Domingo , 30 Abril 2017

En defensa del pluralismo

En su última Carta Pastoral “La esperanza no defrauda“, los obispos cubanos expresaron la necesidad de que en Cuba se lleven a cabo reformas políticas:

“…creemos imprescindible en nuestra realidad cubana una actualización o puesta al día de la legislación nacional en el orden político. Desde hace algún tiempo han surgido incipientes espacios de debate y discusión en diferentes instancias y ambientes, en ocasiones creados por los mismos ciudadanos: intelectuales, jóvenes y otros que, desde la base, han expresado de distintos modos su visión de los cambios necesarios en Cuba con opiniones y propuestas serias y diversas”.

Como se infiere, son unos cambios concretos que deben surgir como expresión de la diversidad que encarna la propia sociedad cubana actual; pues Cuba es un país social y políticamente diverso, con disímiles expresiones socioculturales y diversas tendencias políticas. El problema es que esa diversidad no sólo nunca ha sido reconocida como legítima, sino que ha constituido motivo de encarcelamientos, y atropellos e injusticias de todo tipo.

Por el bien de los cubanos el país debe avanzar hacia un pluralismo fundamentado en esa policromía y apegado indisolublemente al respeto de las libertades y los derechos humanos.

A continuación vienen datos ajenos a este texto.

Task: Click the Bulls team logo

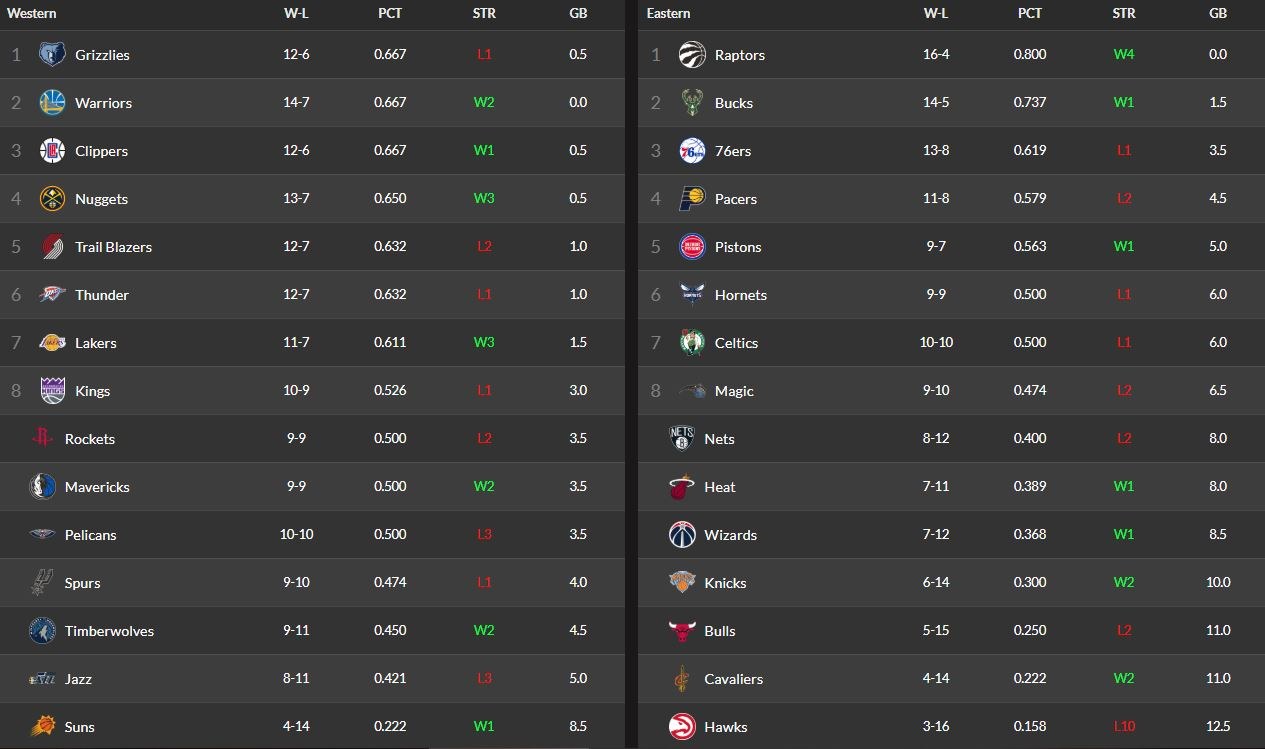Action: click(x=682, y=631)
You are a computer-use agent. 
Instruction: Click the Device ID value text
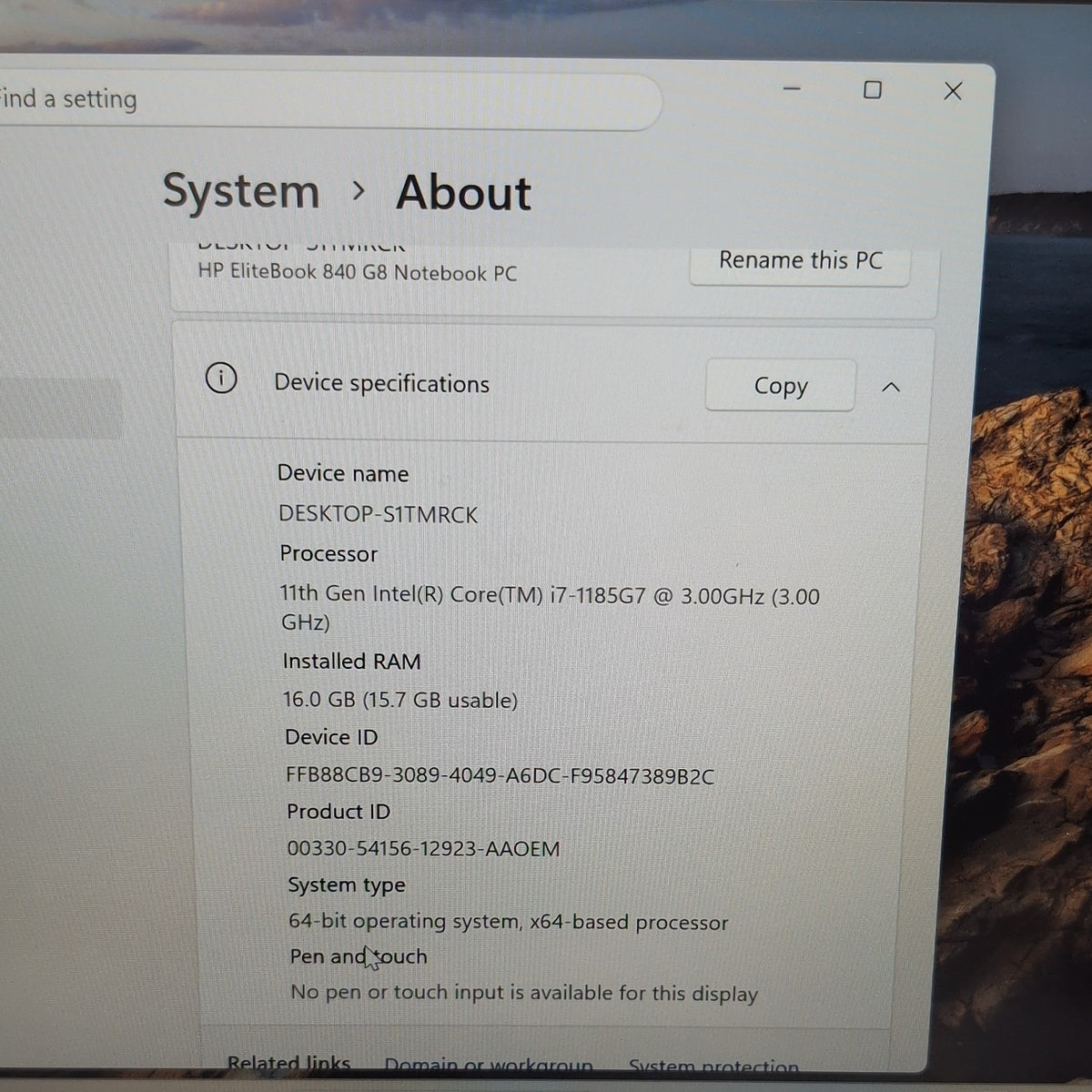(x=500, y=776)
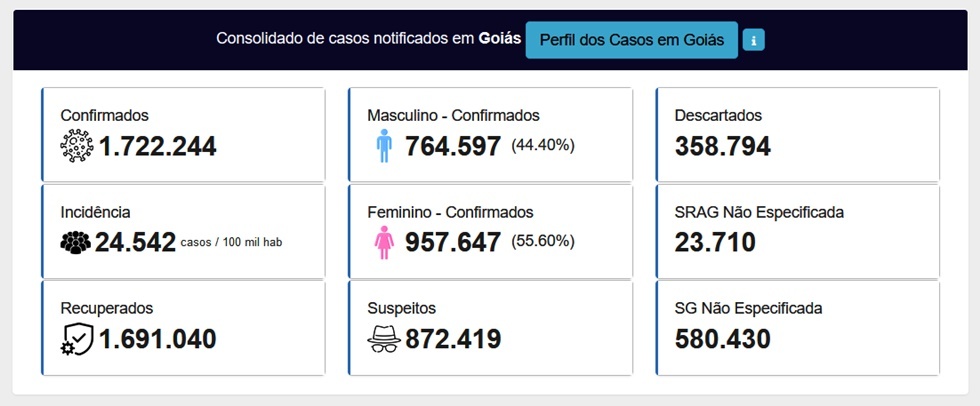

Pero un pluralismo que, al fin y al cabo, necesita de garantías legales y materiales que le den cuerpo en la vida social, entre ellas: una ley de partidos políticos y una nueva ley de asociaciones, acompañadas de los necesarios cambios a nivel constitucional que quiten la hegemonía actual al Partido Comunista y que eliminen todo tipo de condicionamiento político al ejercicio de las libertades.